Dios no se ofende de ser nuestro, porque el Amor pide intimidad, la Misericordia suplica confianza. Cuando Dios comenzó a dar los Diez Mandamientos ya decía: «Yo soy el Señor, tu Dios» (Ex 20,2) y reiteraba: «Yo, el Señor, tu Dios, soy un Dios celoso» (v. 5). He aquí la propuesta de Dios, amante celoso que se presenta como tu Dios. Y la respuesta brota del corazón conmovido de Tomás: «¡Señor mío y Dios mío!». Entrando hoy en el misterio de Dios a través de las llagas, comprendemos que la Misericordia no es una entre otras cualidades suyas, sino el latido mismo de su Corazón. Y entonces, como Tomás, no vivimos más como discípulos inseguros, devotos pero vacilantes, sino que nos convertimos también en verdaderos enamorados del Señor.

¿Cómo saborear este Amor, cómo tocar hoy con la mano la Misericordia de Jesús? Nos lo sugiere el Evangelio, cuando pone en evidencia que la misma noche de Pascua (cf. v. 19), lo primero que hizo Jesús apenas resucitado fue dar el Espíritu para perdonar los pecados. Para experimentar el Amor hay que pasar por allí: dejarse perdonar. Pero ir a confesarse parece difícil, porque nos viene la tentación ante Dios de hacer como los discípulos en el Evangelio: atrincherarnos con las puertas cerradas. Ellos lo hacían por miedo y nosotros también tenemos miedo, vergüenza de abrirnos y decir los pecados. Que el Señor nos conceda la gracia de comprender la vergüenza, de no considerarla como una puerta cerrada, sino como el primer paso del encuentro. Cuando sentimos vergüenza, debemos estar agradecidos: quiere decir que no aceptamos el mal, y esto es bueno. La vergüenza es una invitación secreta del alma que necesita del Señor para vencer el mal. El drama está cuando no nos avergonzamos ya de nada. No tengamos miedo de sentir vergüenza. Pasemos de la vergüenza al perdón.
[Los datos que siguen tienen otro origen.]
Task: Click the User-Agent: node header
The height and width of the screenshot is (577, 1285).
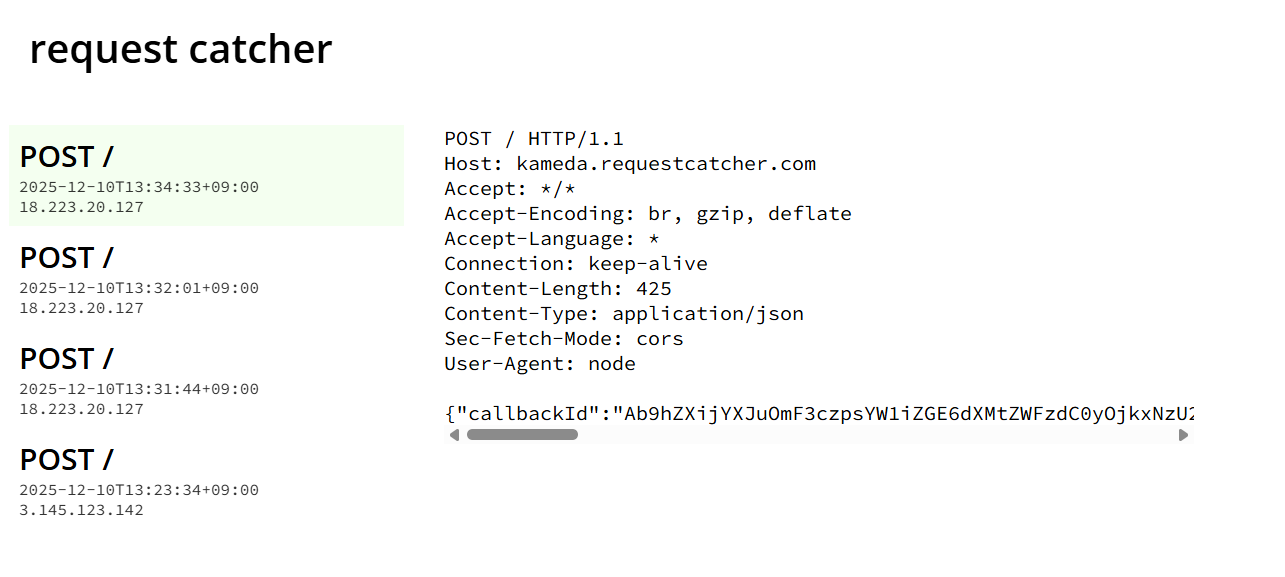Action: (540, 364)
Existe, en cambio, una puerta cerrada ante el perdón del Señor, la de la resignación. La experimentaron los discípulos, que en la Pascua constataban amargamente que todo había vuelto a ser como antes. Estaban todavía allí, en Jerusalén, desalentados; el capítulo Jesús parecía terminado y después de tanto tiempo con Él nada había cambiado. También nosotros podemos pensar: Soy cristiano desde hace mucho tiempo y, sin embargo, no cambia nada, cometo siempre los mismos pecados. Entonces, desalentados, renunciamos a la misericordia. Pero el Señor nos interpela: “¿No crees que Mi Misericordia es más grande que tu miseria? ¿Eres reincidente en pecar? Sé reincidente en pedir misericordia, y veremos quién gana”. Además —quien conoce el sacramento del perdón lo sabe—, no es cierto que todo sigue como antes. En cada perdón somos renovados, animados, porque nos sentimos cada vez más amados. Y cuando siendo amados caemos, sentimos más dolor que antes. Es un dolor benéfico, que lentamente nos separa del pecado. Descubrimos entonces que la fuerza de la vida es recibir el perdón de Dios y seguir adelante, de perdón en perdón.

Además de la vergüenza y la resignación, hay otra puerta cerrada, a veces blindada: nuestro pecado. Cuando cometo un pecado grande, si yo —con toda honestidad— no quiero perdonarme, ¿por qué debe hacerlo Dios? Esta puerta, sin embargo, está cerrada solo de una parte, la nuestra; que para Dios nunca es infranqueable. A Él, como enseña el Evangelio, le gusta entrar precisamente “con las puertas cerradas”, cuando todo acceso parece bloqueado. Allí Dios obra maravillas. Él no decide jamás separarse de nosotros, somos nosotros los que le dejamos fuera. Pero cuando nos confesamos acontece lo inaudito: descubrimos que precisamente ese pecado, que nos mantenía alejados del Señor, se convierte en el lugar del encuentro con Él. Allí, el Dios herido de Amor sale al encuentro de nuestras heridas. Y hace que nuestras llagas miserables sean similares a sus llagas gloriosas. Porque Él es Misericordia y obra maravillas en nuestras miserias. Pidamos hoy como Tomás la gracia de reconocer a nuestro Dios, de encontrar en su perdón nuestra alegría, en su Misericordia nuestra esperanza.